Quelle: Stefan Sauer/archiv

Das subjektive Sicherheitsempfinden deckt sich nicht immer mit der tatsächlichen Kriminalitätsstatistik: In der Hansestadt Stralsund startet am Freitag eine große Umfrage zur Sicherheitslage. Die Ergebnisse sollen der Stadt helfen, ihre Arbeit gezielt an den Bedürfnissen Bürger auszurichten und die Präventionsarbeit weiter zu verbessern, teilte Oberbürgermeister Alexander Badrow (CDU) am Donnerstag mit. Demnach erhalten 4000 zufällig ausgewählte Stralsunder ab Freitag einen mehrseitigen Fragebogen.

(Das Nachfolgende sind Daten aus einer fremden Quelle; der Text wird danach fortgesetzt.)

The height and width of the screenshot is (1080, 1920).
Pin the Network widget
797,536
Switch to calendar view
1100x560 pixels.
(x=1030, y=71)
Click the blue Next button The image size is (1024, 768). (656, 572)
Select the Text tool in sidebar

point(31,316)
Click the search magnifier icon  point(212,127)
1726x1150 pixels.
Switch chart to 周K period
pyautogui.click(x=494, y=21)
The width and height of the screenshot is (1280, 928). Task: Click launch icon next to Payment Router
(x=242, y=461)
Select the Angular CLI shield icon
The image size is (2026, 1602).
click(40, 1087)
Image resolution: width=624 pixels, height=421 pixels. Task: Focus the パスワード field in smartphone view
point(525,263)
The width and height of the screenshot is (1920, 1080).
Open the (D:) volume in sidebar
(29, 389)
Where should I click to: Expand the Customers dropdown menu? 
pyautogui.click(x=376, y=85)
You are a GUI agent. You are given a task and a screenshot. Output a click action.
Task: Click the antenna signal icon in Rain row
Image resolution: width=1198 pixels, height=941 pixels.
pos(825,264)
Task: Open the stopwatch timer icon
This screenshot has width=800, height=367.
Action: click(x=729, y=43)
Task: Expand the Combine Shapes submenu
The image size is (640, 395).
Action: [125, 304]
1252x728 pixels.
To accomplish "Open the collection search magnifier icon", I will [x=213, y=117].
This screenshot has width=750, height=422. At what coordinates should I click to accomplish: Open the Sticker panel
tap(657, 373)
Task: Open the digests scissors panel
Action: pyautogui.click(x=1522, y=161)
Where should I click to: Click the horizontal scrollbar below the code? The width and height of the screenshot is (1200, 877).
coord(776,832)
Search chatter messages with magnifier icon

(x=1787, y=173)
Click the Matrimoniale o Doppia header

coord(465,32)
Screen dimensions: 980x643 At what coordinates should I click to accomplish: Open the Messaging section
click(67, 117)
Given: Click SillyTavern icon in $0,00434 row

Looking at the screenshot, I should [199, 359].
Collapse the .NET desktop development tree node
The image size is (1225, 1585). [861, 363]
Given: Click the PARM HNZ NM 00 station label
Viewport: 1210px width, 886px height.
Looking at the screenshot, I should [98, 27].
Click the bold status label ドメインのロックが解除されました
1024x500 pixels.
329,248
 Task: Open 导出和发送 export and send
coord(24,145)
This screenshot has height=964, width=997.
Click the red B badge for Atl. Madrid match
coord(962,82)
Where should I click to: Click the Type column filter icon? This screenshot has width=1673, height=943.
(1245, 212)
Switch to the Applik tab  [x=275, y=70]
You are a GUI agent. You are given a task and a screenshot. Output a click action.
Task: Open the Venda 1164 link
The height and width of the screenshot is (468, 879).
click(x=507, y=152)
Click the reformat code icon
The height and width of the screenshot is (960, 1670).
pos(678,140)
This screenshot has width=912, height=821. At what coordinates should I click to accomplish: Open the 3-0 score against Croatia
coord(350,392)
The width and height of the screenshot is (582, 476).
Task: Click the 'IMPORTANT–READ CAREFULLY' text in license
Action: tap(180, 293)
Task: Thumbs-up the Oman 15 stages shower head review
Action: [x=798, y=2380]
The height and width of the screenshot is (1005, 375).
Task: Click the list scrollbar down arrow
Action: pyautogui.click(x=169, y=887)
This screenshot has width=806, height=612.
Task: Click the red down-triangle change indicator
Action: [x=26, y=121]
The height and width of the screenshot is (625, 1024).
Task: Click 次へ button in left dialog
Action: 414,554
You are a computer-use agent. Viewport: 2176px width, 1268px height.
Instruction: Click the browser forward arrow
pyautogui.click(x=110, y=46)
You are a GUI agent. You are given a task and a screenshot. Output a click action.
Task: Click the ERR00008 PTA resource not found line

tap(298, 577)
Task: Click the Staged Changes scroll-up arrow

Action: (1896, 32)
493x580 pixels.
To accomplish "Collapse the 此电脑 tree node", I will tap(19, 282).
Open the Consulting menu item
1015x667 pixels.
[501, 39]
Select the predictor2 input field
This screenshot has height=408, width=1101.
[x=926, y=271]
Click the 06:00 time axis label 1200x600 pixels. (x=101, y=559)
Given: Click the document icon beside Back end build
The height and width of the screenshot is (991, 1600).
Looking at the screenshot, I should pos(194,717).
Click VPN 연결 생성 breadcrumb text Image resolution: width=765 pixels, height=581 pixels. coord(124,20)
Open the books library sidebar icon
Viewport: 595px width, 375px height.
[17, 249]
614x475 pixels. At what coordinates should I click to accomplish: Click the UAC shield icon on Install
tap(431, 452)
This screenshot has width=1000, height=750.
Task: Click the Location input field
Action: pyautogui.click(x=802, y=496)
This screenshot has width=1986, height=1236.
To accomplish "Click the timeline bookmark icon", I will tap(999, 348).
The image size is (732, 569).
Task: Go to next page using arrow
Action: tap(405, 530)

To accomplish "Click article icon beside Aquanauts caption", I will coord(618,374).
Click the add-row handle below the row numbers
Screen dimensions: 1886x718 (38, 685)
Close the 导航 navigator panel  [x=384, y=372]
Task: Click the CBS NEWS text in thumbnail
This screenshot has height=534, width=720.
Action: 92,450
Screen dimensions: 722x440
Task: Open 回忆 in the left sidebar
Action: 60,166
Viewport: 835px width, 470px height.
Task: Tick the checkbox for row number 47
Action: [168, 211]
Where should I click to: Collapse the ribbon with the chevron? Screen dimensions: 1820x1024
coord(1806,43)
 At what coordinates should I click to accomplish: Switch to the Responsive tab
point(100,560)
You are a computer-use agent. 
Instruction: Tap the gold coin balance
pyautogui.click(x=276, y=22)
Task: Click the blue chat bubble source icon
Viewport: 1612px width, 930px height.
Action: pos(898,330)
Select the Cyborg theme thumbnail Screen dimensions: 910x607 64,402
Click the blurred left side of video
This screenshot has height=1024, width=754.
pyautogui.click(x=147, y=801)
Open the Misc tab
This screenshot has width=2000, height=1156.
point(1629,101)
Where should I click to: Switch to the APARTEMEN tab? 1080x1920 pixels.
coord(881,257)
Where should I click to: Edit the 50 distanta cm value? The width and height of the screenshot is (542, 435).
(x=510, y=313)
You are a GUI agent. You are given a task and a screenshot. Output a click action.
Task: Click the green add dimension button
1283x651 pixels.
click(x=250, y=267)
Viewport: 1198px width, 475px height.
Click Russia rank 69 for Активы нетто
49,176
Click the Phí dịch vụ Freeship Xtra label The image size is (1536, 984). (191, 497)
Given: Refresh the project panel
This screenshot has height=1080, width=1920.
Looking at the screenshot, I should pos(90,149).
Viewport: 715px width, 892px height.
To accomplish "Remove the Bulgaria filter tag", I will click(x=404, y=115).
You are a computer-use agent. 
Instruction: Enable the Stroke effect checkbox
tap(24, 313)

Die repräsentative Umfrage solle Daten darüber liefern, wie sicher sich die Stralsunder in ihrer Stadt fühlen, um daraus Schlüsse für die Präventionsarbeit zu ziehen. Die Studie wurde zusammen mit dem Institut für Psychologie der Universität Greifswald entwickelt, Tipps gab es auch vom Institut für Kriminologie der Universität Heidelberg, wie die Stadt weiter mitteilte. Die Ergebnisse der Umfrage, die vom Landesrat für Kriminalitätsvorbeugung unterstützt wird, sollen zum Jahresende vorliegen. Die Befragung erfolgt anonymisiert.